WARTABANJAR.COM, PURWAKARTA - Anggota DPR Atalia Praratya geram. Ia menilai Bupati Purwakarta, Jabar, Saepul Bahri Binzein telah merendahkan kaum perempuan.

Gegaranya, sang Bupati menciptakan dan menyebarkan lagu berbahasa Sunda yang liriknya sarat kontroversi terkait perempuan.

Lagu berjudul Lalaki Langit Lalanang Bejad ini viral di medsos dan mendapat banyak kecaman dari netizen.

Bahkan Lembaga Jabar Bantuan Hukum (JBH) melayangkan somasi terbuka.

Menanggapi banyaknya kecaman itu, Saepul Bahri meminta maaf.

Ia menjelaskan video dan lirik lagu itu diciptakan pada 2020 sebelum ia menjabat bupati.

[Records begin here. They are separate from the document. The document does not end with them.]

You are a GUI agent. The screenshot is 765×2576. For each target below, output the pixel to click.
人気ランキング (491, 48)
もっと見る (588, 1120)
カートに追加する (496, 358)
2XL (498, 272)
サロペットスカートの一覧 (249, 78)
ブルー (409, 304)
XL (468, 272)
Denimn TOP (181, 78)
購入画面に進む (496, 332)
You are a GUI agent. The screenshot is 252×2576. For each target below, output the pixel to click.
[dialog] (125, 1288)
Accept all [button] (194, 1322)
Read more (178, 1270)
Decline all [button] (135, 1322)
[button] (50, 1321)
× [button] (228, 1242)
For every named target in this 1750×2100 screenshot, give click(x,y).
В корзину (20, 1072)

"Berawal dari renungan atas perilaku saya sendiri yang menurut saya saat itu, saya nakal dan bersyukur tuhan menciptakan saya jadi lelaki, mungkin jika saya diciptakan jadi perempuan terjadi apa yang saya pikirkan karena saya belum bisa jaga diri," ujarnya.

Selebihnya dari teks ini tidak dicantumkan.